* _TASKS TO PERFORM_
1. Using the testimony, answer each question on its own line:
(a) In which two years did the speaker's office produce audit reports?
(b) How many prescription drug-related deaths did the department report for 1986 to 1988?
(c) In the community of 500 people, how many deaths occurred, and over what period?
2. In the testimony, why does the speaker say the department should keep tracking information on prescription drug-related deaths? Answer in one to three sentences.
3. Reproduce the testimony word for word between "And in all of" and "are particularly problematic.", inclusive.

* _PAGE EXTRACT_

━━━━━━━━━━━━━━━━

Yes, Mr. Chairman, thank you.
I think there's a couple of things that are important to clarify in relation to the follow-up we had wanted the department to do. And Madam Gosselin is correct. The department has done an awful lot and there has been satisfactory progress on a number of issues, and we recognize that.
There are a couple of pieces of analysis that I think have been touched on that might be worthwhile for the committee to reflect on. Some of you will remember that we produced an audit report in 1997 and again in 2000, and in those audit reports, we produced analysis using criteria that we had taken from various provincial regimes in terms of the number of different prescriptions that people had, the number of different doctors people had gone to, the number of different pharmacists that people had gone to. I would submit that this would be a good measure, because the department does have the information. It could be tracked, and that would show there would be anomalies.
And in all of the analysis we did, it was clear that in certain parts of the country there were particular problems. I think it would be fair to say that the department should really pay attention to that because some of these are particularly problematic.
In 1997 we reported that the department had done analyses in at least one of those problematic areas, where there had been a significant number of deaths. The department had done work in Alberta with the provincial coroners to get information, and granted, the methodology might not have been perfect, but they were able to draw links. At that time, the department reported that there had been 42 prescription drug-related deaths between 1986 and 1988, and further, there was one community of 500 people where there had been 15 deaths in four years.
I think it's really important that the department keep tracking that kind of information, because you might fix all the systemic things, you might fix all of the information system things, but the department has a broad responsibility for the health of first nations, and I know Madam Gosselin would agree. I think you need to track that kind of thing, because if you don't, it could still exist even though you fix some of the systemic things.

━━━━━━━━━━━━━━━━

* _EXTRACTED INFORMATION_
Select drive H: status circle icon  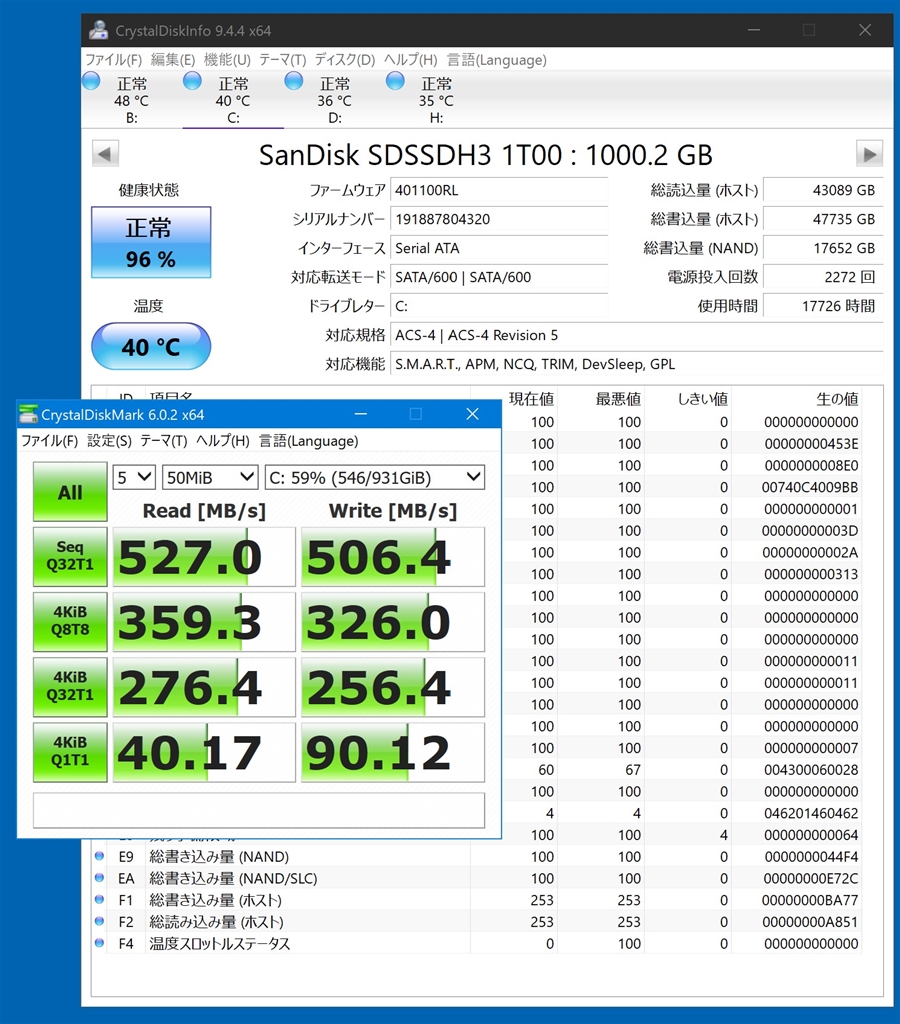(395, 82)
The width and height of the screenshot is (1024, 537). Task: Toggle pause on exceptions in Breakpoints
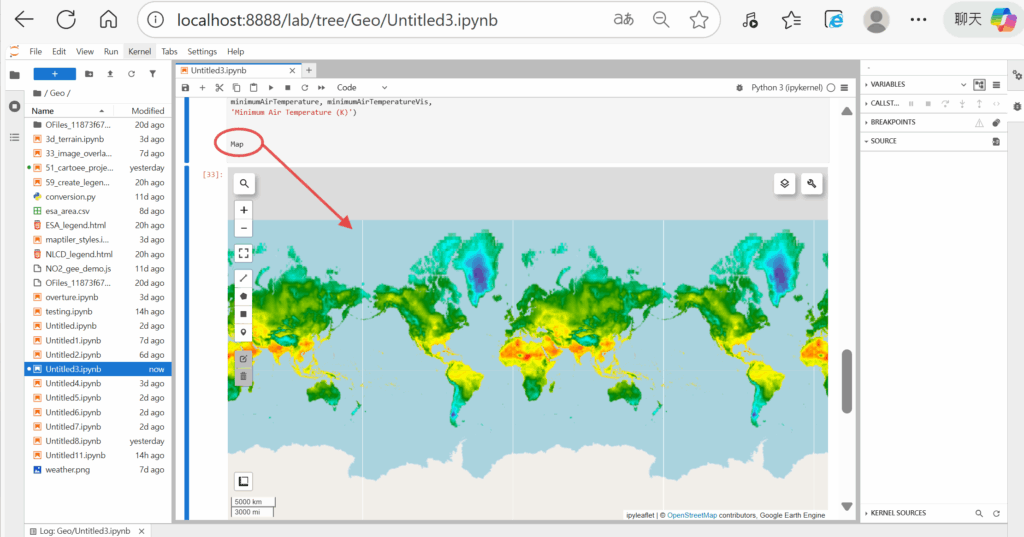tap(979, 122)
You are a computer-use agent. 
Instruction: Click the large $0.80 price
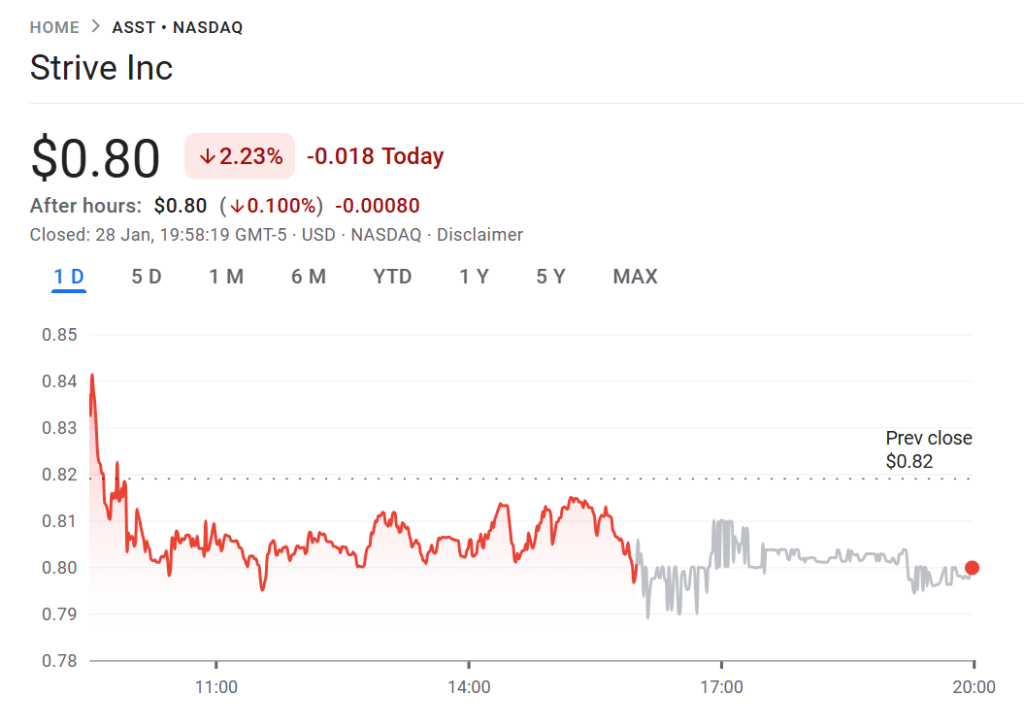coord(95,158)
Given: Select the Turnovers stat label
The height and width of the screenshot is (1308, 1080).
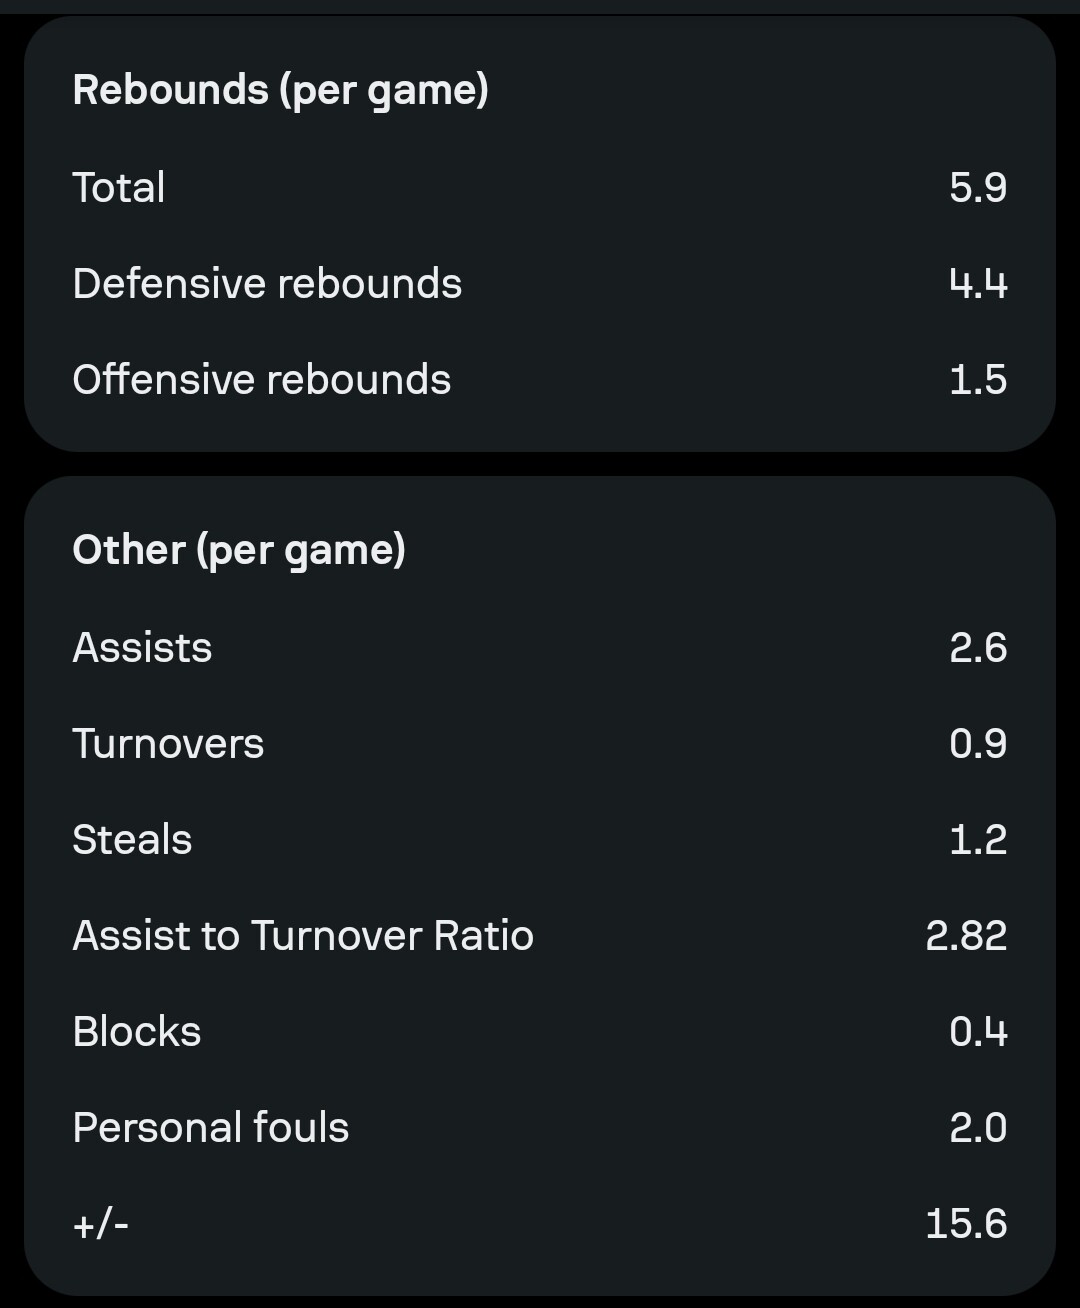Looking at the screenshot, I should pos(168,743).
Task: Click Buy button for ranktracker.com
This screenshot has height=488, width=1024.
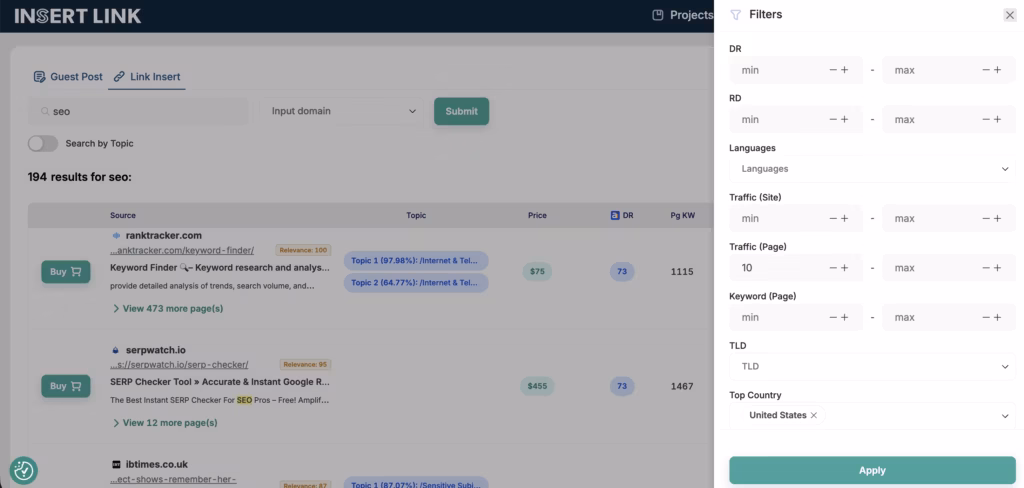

━━━━━━━━━━━━━━━━

* _ACTIVITY ANSWERS_
1.
(a) 1997 and 2000
(b) 42
(c) 15 deaths in four years

2. The department could fix all the systemic and information system problems and the problem could still exist. The department also has a broad responsibility for the health of first nations.

3.
And in all of the analysis we did, it was clear that in certain parts of the country there were particular problems. I think it would be fair to say that the department should really pay attention to that because some of these are particularly problematic.